I'll try to take a video tomorrow and post it here. It may very well be my technique. Wish I could get some one on one lessons. I have watched videos for hours on youtube and no one cuts this slow.


----------



## ButchC (Oct 18, 2013)

I very rarely use a fence on my bandsaw. I've learned the drift on each of my blades, and it's easier to draw a straight line on something and follow it than expect the saw will cut a straight line for you. Of course, mine's a 30 year old craftsman 12" I inherited from my Dad, so I've never tried slogging through anything like what you're trying.

Butch


----------



## ejo4041 (Oct 18, 2013)

mja979 said:


> ... I put a saw blade on once with tge teeth facing up... it cut bad.



Haha. I put the chain on my chainsaw backwards once. We all learn our lessons some how.


----------



## Mike1950 (Oct 19, 2013)

I worked for a guy that used a skillsaw with a combo blade backwards to cut metal roofing- Man it was loud but it cut pretty good!!
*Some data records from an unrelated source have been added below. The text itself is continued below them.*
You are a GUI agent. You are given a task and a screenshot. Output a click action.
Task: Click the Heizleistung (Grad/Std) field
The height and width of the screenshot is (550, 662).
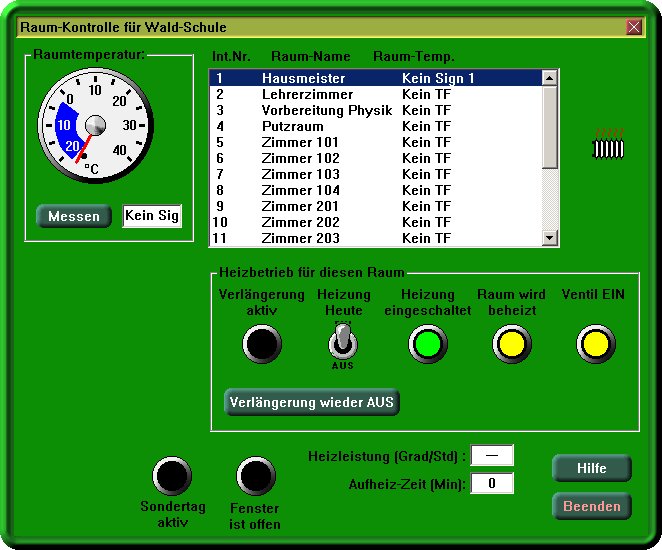click(x=492, y=456)
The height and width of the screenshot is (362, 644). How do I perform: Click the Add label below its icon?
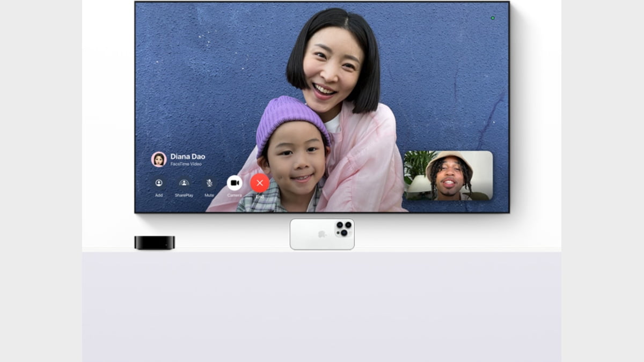[x=159, y=195]
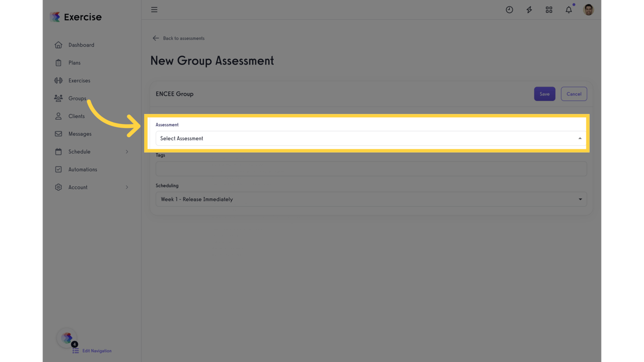Save the ENCEE Group assessment
This screenshot has width=644, height=362.
pos(545,94)
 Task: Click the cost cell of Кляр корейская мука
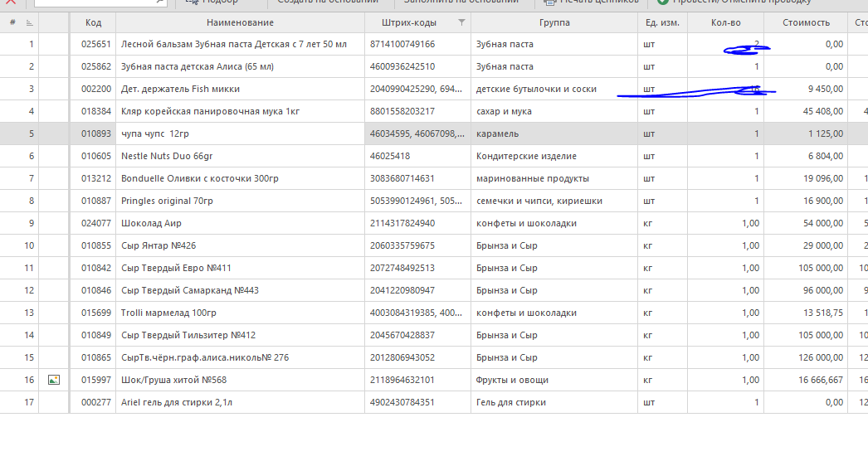[805, 111]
I think you are binding the blade if you are stopping it. Try a 1 point fence-PS- sawing logs (round wood) has it's hazards- you might want to get knowledge of how the saw cuts with square wood for a while before you cut green round wood. 
Also Jimmy uses a 1 tooth per inch or more for cutting his green wood. Seems to have good results. When I use my resaw blade- supercuts 1/2 3 TPI resaw blade on green wood it gums up fast. resaw blades have a thin kerf and my experience is they do not work very well cutting green. I use a cheap starrett 3/4 2/1 TPI that has a kerf more like skilsaw and have better results.


----------



## Kevin (Oct 19, 2013)

Mike1950 said:


> I worked for a guy that used a skillsaw with a combo blade backwards to cut metal roofing- Man it was loud but it cut pretty good!!...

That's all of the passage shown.